Radoslaw Nawrocki, PayPo: Wszystko, co chcieliście wiedzieć o BNPL, ale baliście się zapytać

Do Polski docierają ostatnio niepokojące informacje na temat usług BNPL świadczonych na zachodnich rynkach. Często są to dane szczątkowe lub wyrwane z kontekstu, a wnioski są przekładane bezpośrednio na sytuację na polskim rynku.

Z tym większą przyjemnością przeczytałem tekst autorstwa Tomasz Gromek i Paweł Pisany, zamieszczonego 23 lutego br. na łamach Obserwatora Finansowego (https://www.obserwatorfinansowy.pl/bez-kategorii/rotator/uslugi-bnpl-buy-now-pay-later/), gdzie w rzetelny sposób autorzy postarali się podsumować sytuację z polskiej perspektywy i obecnie obowiązujących regulacji. Bardzo się cieszę, że autorzy poruszyli w swoim materiale tematykę mechanizmów dotyczących funkcjonowania firm z tej branży. Tym bardziej, że faktycznie, w Polsce funkcjonują dwa typy firm oferujących usługi płatności odroczonych. Pierwszy (w tym m.in. Allegro Pay i PayPo), działający w reżimie ustawy o kredycie konsumenckim (UKK) i drugi, działający w regulacyjnej, szarej strefie.

Jako drugi największy gracz na polskim rynku BNPL (pod względem kwoty sfinansowanych transakcji), a pierwszy wyłączając wspomniane Allegro Pay, chcę skomentować niektóre tezy, postawione w przedmiotowym artykule. Będę przy tym bazował na swojej wiedzy i danych statystycznych.

Perspektywa skorzystania z arbitrażu regulacyjnego może wydawać się kusząca, ale w PayPo od zawsze wiedzieliśmy, że jak ktoś dokonuje transakcji na kwotę 100 zł, to nie ma znaczenia, czy w ciągu 30 dni musi spłacić 100, czy w ciągu kilku miesięcy 115 zł. Sama prowizja czy odsetki, nie są aż tak istotne w całym zobowiązaniu. Znaczenie ma sam fakt, że konsument zaciąga kredyt, który musi spłacić. Dlatego naszą świadomą decyzją było udzielanie kredytów w rygorze UKK, wraz z wszystkimi tego konsekwencjami – oceną zdolności kredytowej, odpytywaniem baz, a już wkrótce, również raportowaniem transakcji do BIK.

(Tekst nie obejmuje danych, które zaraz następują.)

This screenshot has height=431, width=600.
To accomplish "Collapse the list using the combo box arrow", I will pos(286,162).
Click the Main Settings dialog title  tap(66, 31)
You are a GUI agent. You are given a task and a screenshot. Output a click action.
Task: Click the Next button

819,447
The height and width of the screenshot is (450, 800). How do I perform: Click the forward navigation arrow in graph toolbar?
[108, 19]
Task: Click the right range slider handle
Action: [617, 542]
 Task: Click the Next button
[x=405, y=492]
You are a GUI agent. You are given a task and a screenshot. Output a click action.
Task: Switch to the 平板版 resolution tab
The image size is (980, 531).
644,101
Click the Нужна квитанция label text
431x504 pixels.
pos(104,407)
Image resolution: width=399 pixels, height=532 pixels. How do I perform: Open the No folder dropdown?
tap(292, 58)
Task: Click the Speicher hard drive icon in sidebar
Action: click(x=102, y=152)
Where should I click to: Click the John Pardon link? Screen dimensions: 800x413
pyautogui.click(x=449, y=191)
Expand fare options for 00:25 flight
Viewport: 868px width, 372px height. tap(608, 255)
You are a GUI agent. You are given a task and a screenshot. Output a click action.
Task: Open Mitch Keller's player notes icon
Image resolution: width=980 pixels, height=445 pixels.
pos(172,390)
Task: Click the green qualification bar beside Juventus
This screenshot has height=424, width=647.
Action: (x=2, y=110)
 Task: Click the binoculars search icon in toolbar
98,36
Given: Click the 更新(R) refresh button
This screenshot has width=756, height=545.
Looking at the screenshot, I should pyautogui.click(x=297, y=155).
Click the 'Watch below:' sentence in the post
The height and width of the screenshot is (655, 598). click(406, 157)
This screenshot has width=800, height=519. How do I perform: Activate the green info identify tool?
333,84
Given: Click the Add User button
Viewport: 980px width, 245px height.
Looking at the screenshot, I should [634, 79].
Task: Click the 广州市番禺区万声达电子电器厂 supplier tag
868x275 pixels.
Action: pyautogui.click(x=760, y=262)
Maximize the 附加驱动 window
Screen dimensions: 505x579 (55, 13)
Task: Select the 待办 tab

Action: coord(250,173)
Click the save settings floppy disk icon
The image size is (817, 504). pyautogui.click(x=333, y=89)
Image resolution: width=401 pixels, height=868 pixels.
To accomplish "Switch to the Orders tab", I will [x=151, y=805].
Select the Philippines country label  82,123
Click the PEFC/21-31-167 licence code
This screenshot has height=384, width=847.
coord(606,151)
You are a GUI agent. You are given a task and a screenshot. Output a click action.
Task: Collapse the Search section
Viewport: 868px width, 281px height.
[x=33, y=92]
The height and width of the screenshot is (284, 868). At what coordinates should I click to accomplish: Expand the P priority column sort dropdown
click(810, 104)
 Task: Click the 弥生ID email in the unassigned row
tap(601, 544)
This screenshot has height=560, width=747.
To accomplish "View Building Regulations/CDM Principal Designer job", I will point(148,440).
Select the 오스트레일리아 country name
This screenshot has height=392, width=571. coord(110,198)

Płatności odroczone same w sobie nie są w mojej ocenie zagrożeniem dla konsumentów (co postaram się zaraz potwierdzić „na liczbach”). Problemem może być to, że niektórzy gracze na tym rynku próbują się wymykać nadzorowi. Jak pokazują przykłady innych krajów, może to rodzić pytania o ich praktyki biznesowe.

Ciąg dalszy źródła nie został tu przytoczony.